北京2022パラリンピックに期待される遺産

~東京2020パラリンピックが残したものを振り返る~

水野 映子

目次

1.まもなく始まる北京2022パラリンピック

中国の北京では現在、冬季オリンピック(注1)が開催されているが、これが2月20日に閉幕すると、次は冬季パラリンピックが3月4日に開幕する。この北京2022パラリンピックでは、3月13日までの10日間にわたり、6競技78種目がおこなわれる予定になっている。

ところでパラリンピックといえば、特に日本人にとっては、昨夏(2021年8月24日~9月5日)の東京2020パラリンピックが記憶に新しい。
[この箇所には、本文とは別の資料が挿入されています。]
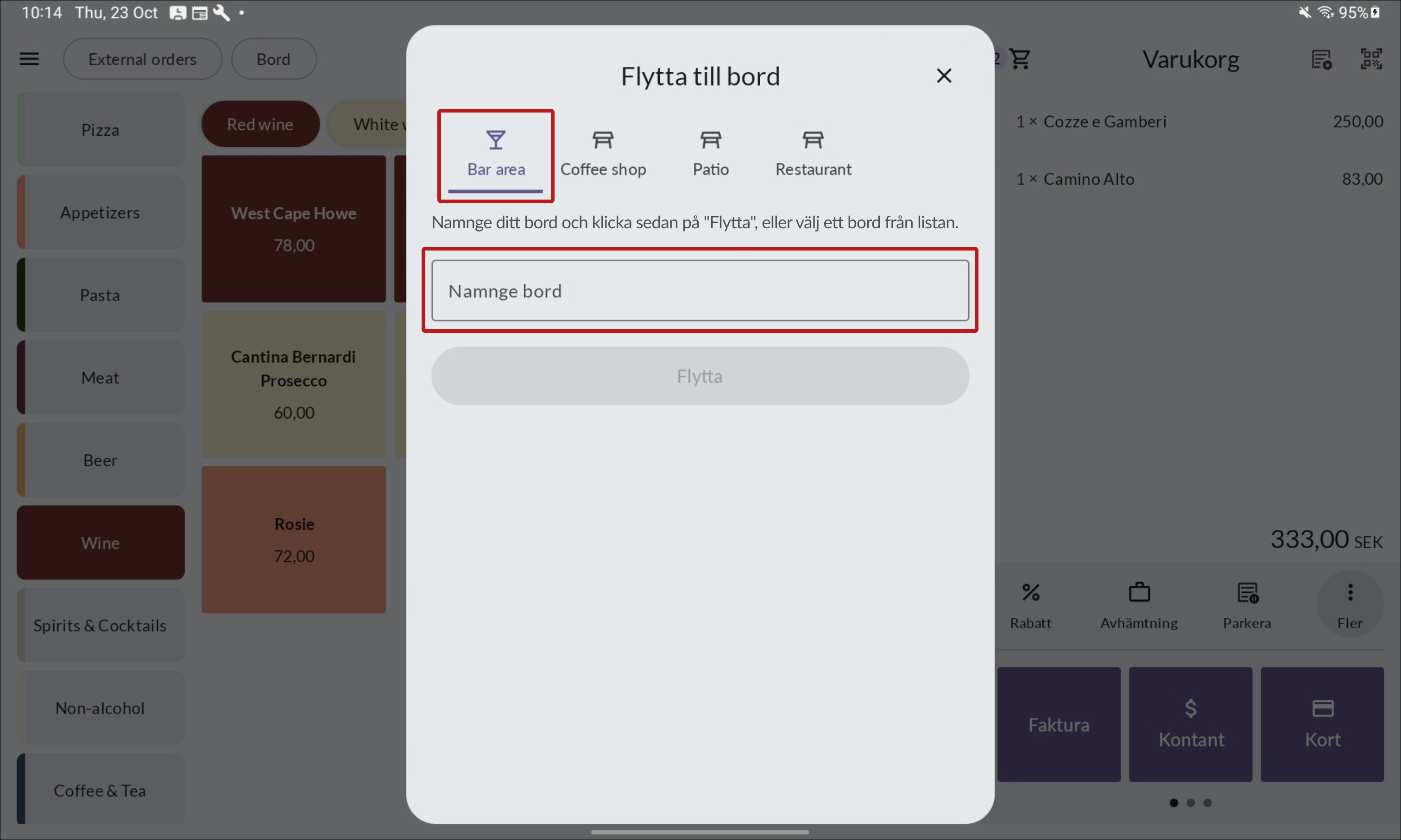The height and width of the screenshot is (840, 1401).
Task: Click the receipt list icon near Varukorg
Action: tap(1321, 59)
新型コロナウイルスの感染拡大によりオリンピックとともに1年延期され、当初の予想とは全く異なる形で開かれた東京2020パラリンピックは、開催地の人々に何を残したのだろうか。北京2022パラリンピックの開会を前に振り返る。

2.北京2022パラリンピックを観戦したい都民は3割 ~東京2020パラリンピックを経て~

東京都は、東京2020パラリンピック後の2021年10月に都民に対する意識調査を実施し、先月(2022年1月)末に結果を公表した。それによると、東京2020パラリンピックより前に開催された2回のパラリンピック(リオデジャネイロ2016、平昌2018)を観戦した人(テレビやインターネット等で観戦した人を含む)は、それぞれ1割程度に過ぎなかった(図表1①)。だが、東京2020パラリンピックを観戦した人は44.5%と大幅に増えた。そのうち約85%の人は、東京2020パラリンピックを楽しめたと答えている(図表2)。
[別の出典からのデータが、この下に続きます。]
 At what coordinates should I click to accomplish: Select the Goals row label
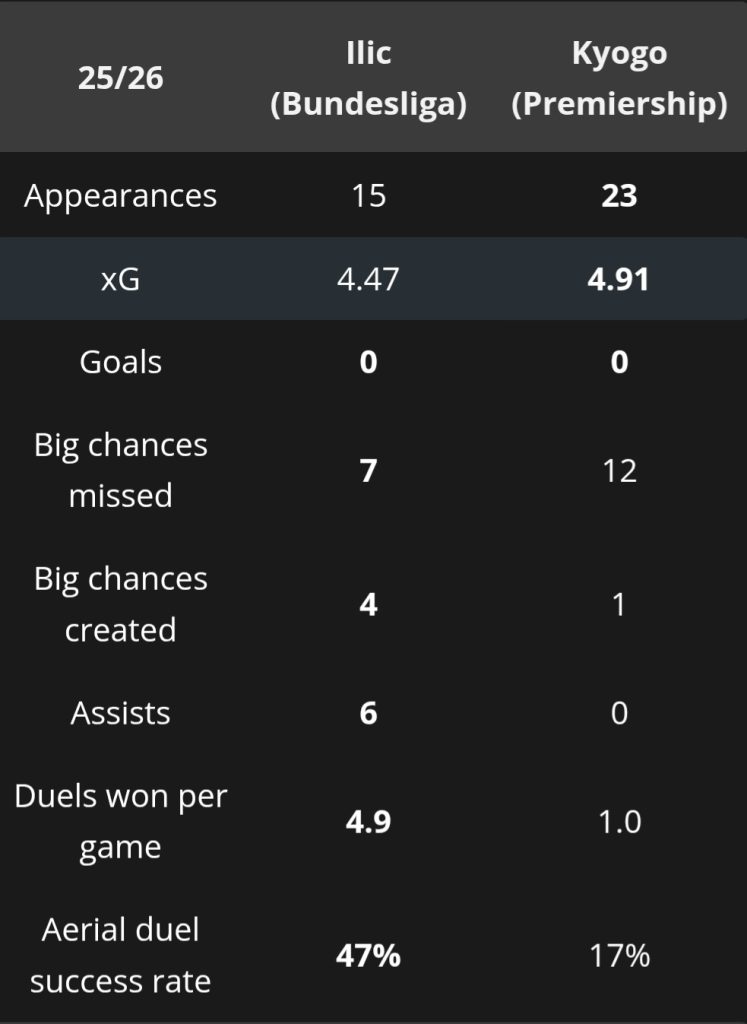tap(120, 362)
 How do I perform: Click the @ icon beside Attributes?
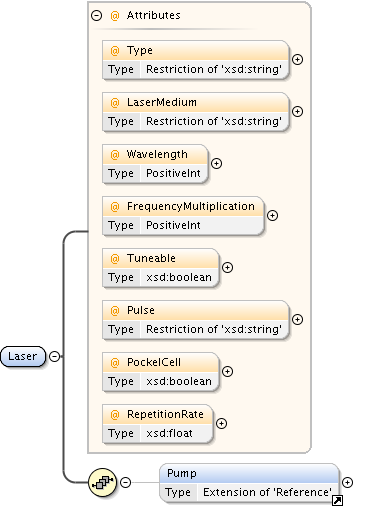click(115, 16)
また、今後の開催が予定されている北京2022・パリ2024パラリンピックについては、それぞれ3割以上の人が「観戦したい」と答えている(図表1②)。東京2020パラリンピックを楽しく観戦した経験などが、次のパラリンピックの観戦意向につながったと考えられる。パラリンピックに対する関心をより喚起すれば、観戦意向を示した人はもちろん「わからない」と答えた人なども、これから開かれるパラリンピックの観戦に気持ちが向かうかもしれない。

図表1 パラリンピック観戦の経験と意向
図表1 パラリンピック観戦の経験と意向

図表1 パラリンピック観戦の経験と意向
図表1 パラリンピック観戦の経験と意向

図表2 東京2020パラリンピックを観戦
図表2 東京2020パラリンピックを観戦

3.東京2020パラリンピックが膝元にもたらした社会的効果

次に同調査で、東京2020パラリンピックの開催によってどのような効果が得られたと思うか、と尋ねた結果を図表3に示す。最も回答割合が高かったのは、「障害者への理解促進」(41.3%)である。次に「パラスポーツ(障害者スポーツ)の普及促進」「パラアスリートの認知度の向上」「共生社会への理解促進」が3割強で並んだ。

東京2020パラリンピックは原則無観客でおこなわれたために、その競技に一般の人々が生で触れることはほぼ叶わなかった。また、パラリンピックに関連したさまざまなイベントも、コロナ禍により中止・縮小を余儀なくされた。それでもなお、開催地の人々は、このパラリンピックが障害のある人への理解やそのスポーツの認知・普及の促進に一定の効果をもたらした、と考えていることがわかる。

図表3 東京2020パラリンピックの開催によって得られた効果
図表3 東京2020パラリンピックの開催によって得られた効果

今回の北京2022パラリンピックもまた、コロナ禍の中、観客数などを制限しておこなわれるとされている。だがこれを機に、開催地の北京をはじめとする中国、日本、そして世界において、障害のある人を取り巻く社会環境が改善され、良い意味での「遺産(レガシー)」として残ることを期待する。その実現のためには、パラリンピックを通じてパラスポーツやパラアスリート、ひいては障害のある人に対する関心を高め、さらにはそれを一過性のものにするのではなく持続・深化させていく取り組みが必要だろう。

【注釈】

1)本稿では、「オリンピック競技大会」「パラリンピック競技大会」をそれぞれ「オリンピック」「パラリンピック」と略記する。